First, the baby, even before birth, is presented unquestioningly as living and important. The most moving scene in the film comes when Reed wants to scan the baby in utero and Sue, in an attempt to show that his science is distracting him from the truth of the situation, uses her powers of invisibility to reveal their son in her stomach. He squirms, kicks, and responds to them—all stuff I’ve seen on ultrasound monitors many times, that my wife has felt many more. In a culture that persists in dehumanizing the unborn—for pernicious, devouring reasons of its own—this lingering meditation on their life and value stunned me.

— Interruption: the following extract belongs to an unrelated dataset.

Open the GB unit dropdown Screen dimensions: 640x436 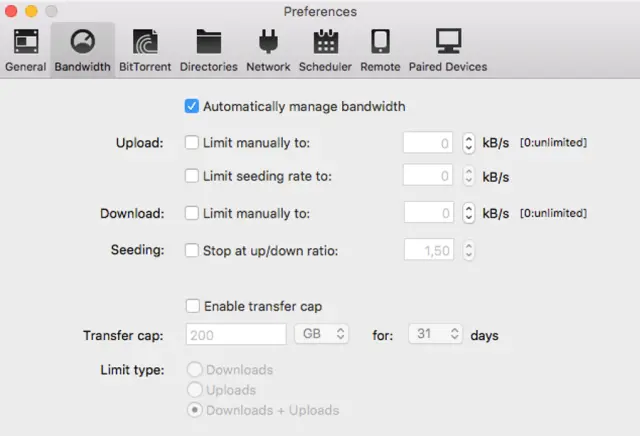tap(321, 335)
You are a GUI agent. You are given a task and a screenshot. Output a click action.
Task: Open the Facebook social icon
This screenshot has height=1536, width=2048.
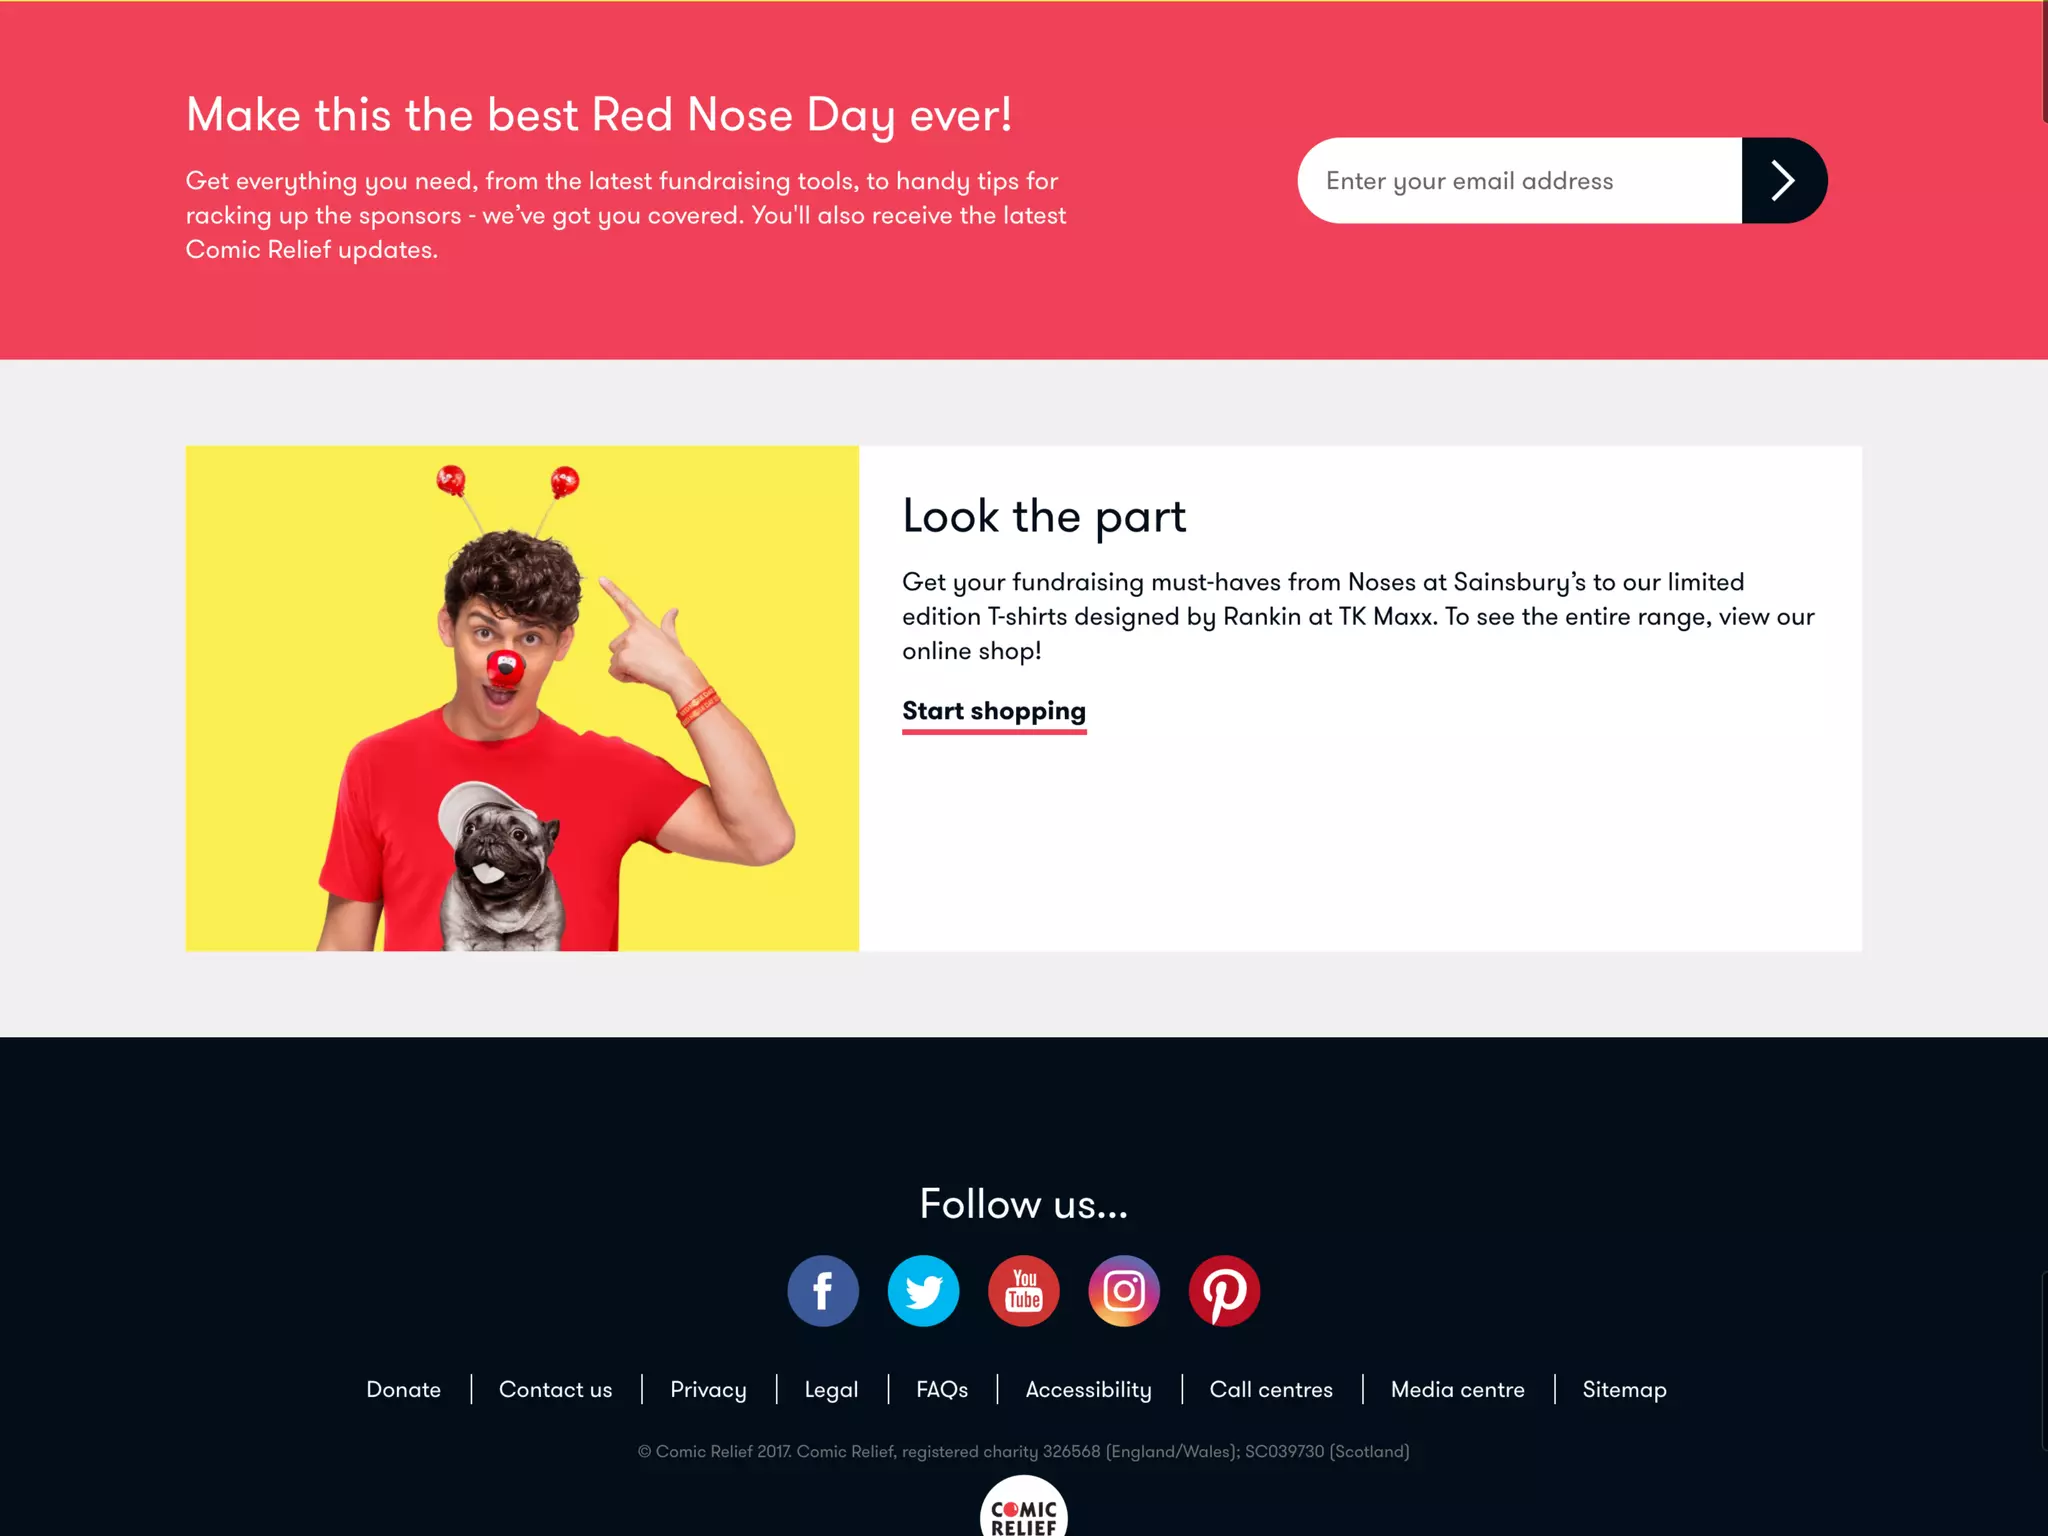click(823, 1291)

Second, the film explicitly positions the Richards’s refusal to give up their baby against a utilitarian, consequentialist ethic. Saying no to Galactus means he will eat the Earth. The fickle public, who adore the Four one moment and revile them the next, want to know why the fate of one baby should doom the entire planet. This is the Caiaphas argument: it is more expedient for one to die than the whole nation.

Reed and Sue steadfastly refuse to give in. It is wrong for parents to sacrifice the life of the child gifted to them. They won’t give up on saving the world, but that route—the path of least resistance, of giving in to the pressure of numbers and a short-term vision of salvation—is closed to them. I can’t think of the last time a film made such a deontological move, presenting something as morally wrong under any circumstances. Their refusal in the face of public pressure and the threat of Galactus makes them more heroic.

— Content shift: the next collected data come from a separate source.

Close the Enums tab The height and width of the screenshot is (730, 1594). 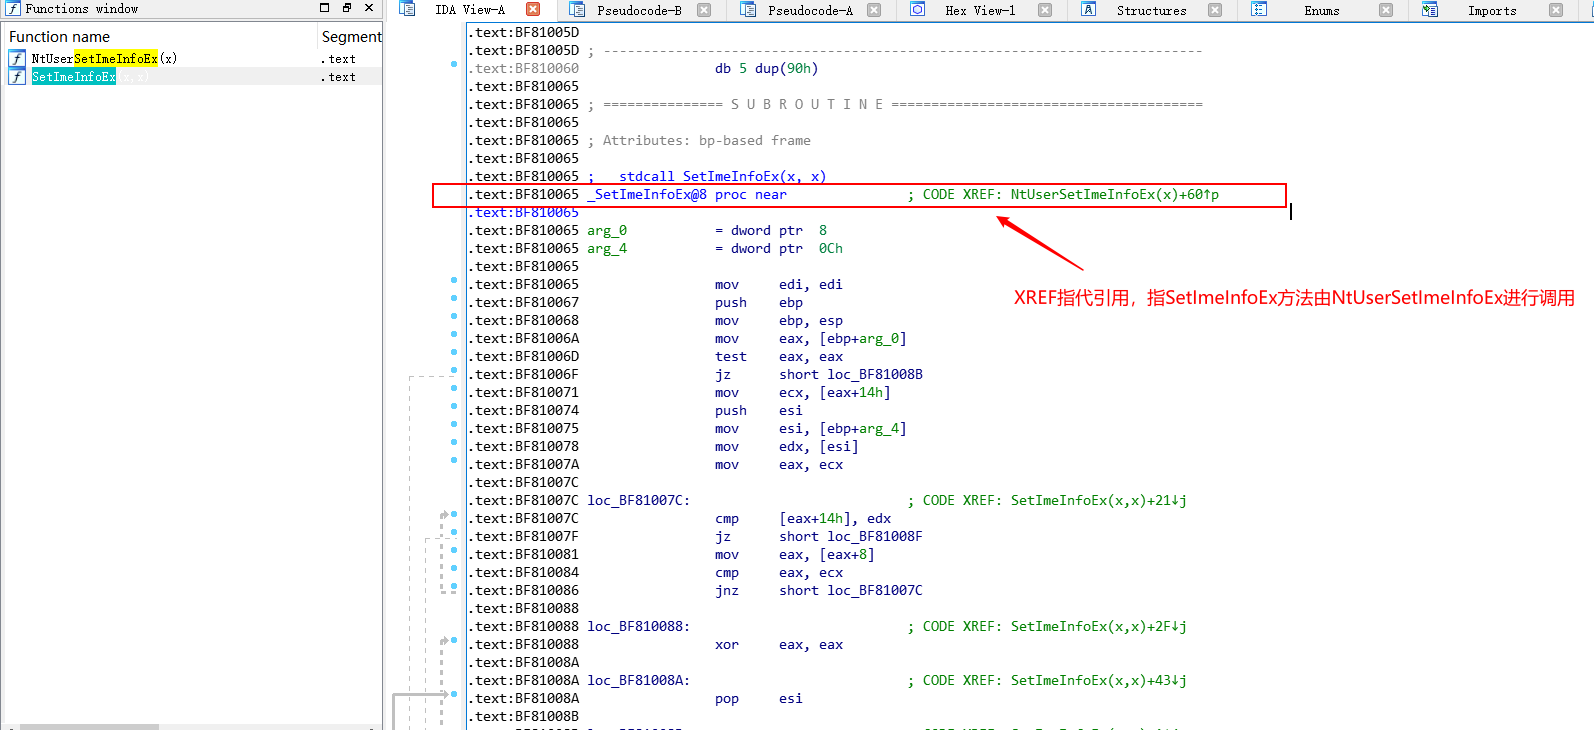click(x=1385, y=10)
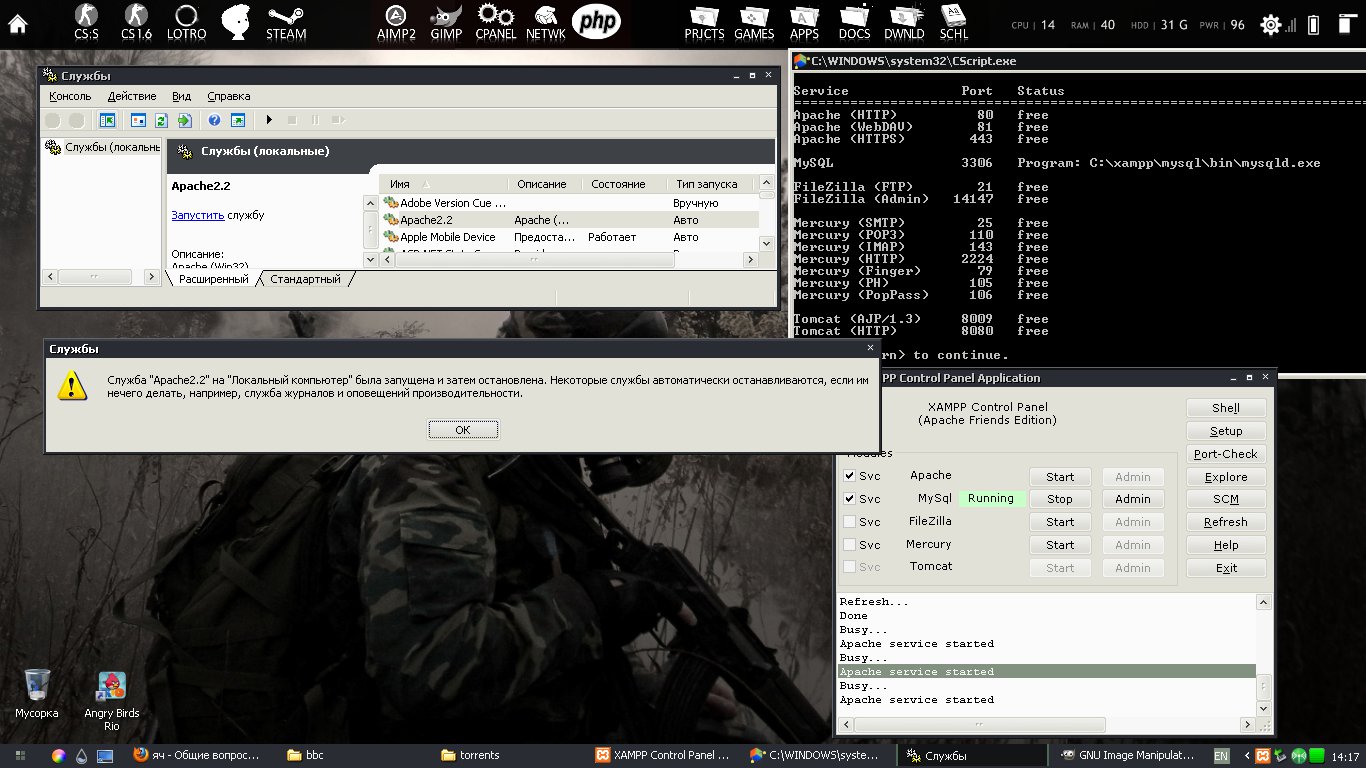Toggle the MySql Svc checkbox

point(850,499)
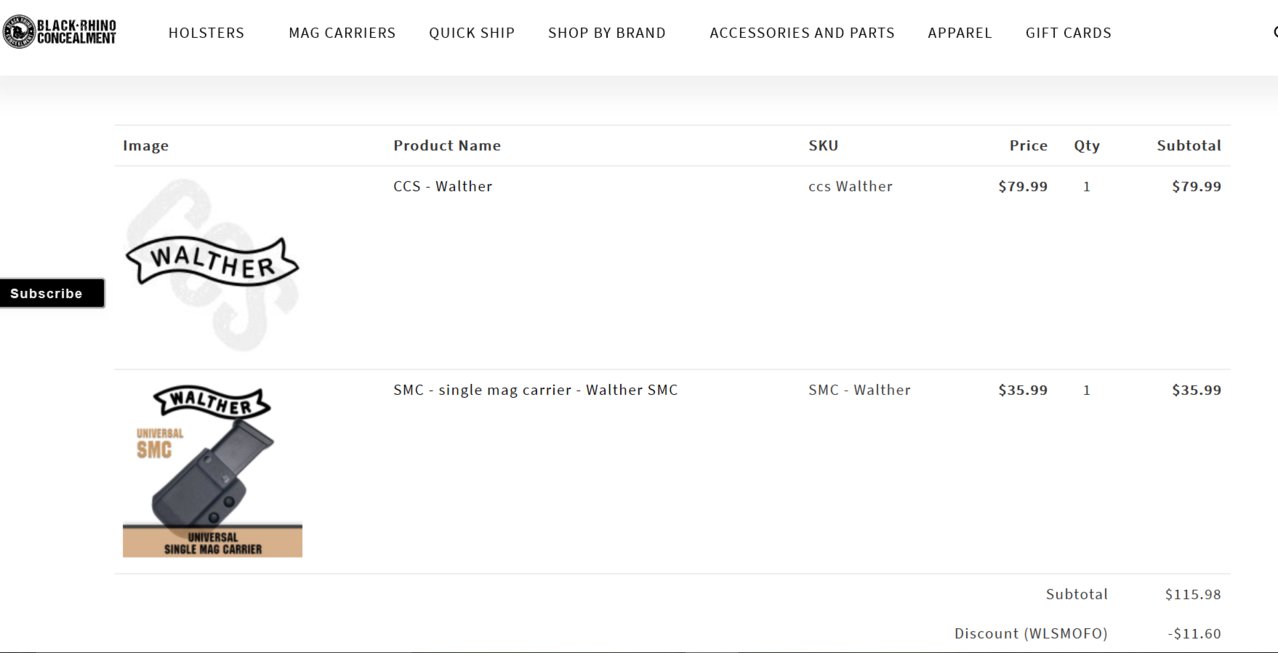
Task: Click the Discount (WLSMOFO) label
Action: 1031,633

The latter aspect of the film not only drives the events of the climax, it reinforces the message of the former. If Sue and Reed, in their joy at the news, their preparation for the baby’s arrival, and their refusal to give him up show that life is too precious to bargain, the climactic action, in which all four demonstrate their willingness to die for the innocent, shows us that they mean it. Life is valuable. How valuable? This valuable!

Again, The Fantastic Four: First Steps is not an earth-shattering movie. It’s enjoyable entertainment with a unique aesthetic and more thought put into it than the last several Marvel movies combined—a low bar. What sets it apart is its wholehearted commitment to a vision of the value of human life—even in the womb—and its courage in allowing the characters to live that out without compromise. This was a great surprise, and I hope we can see more like this.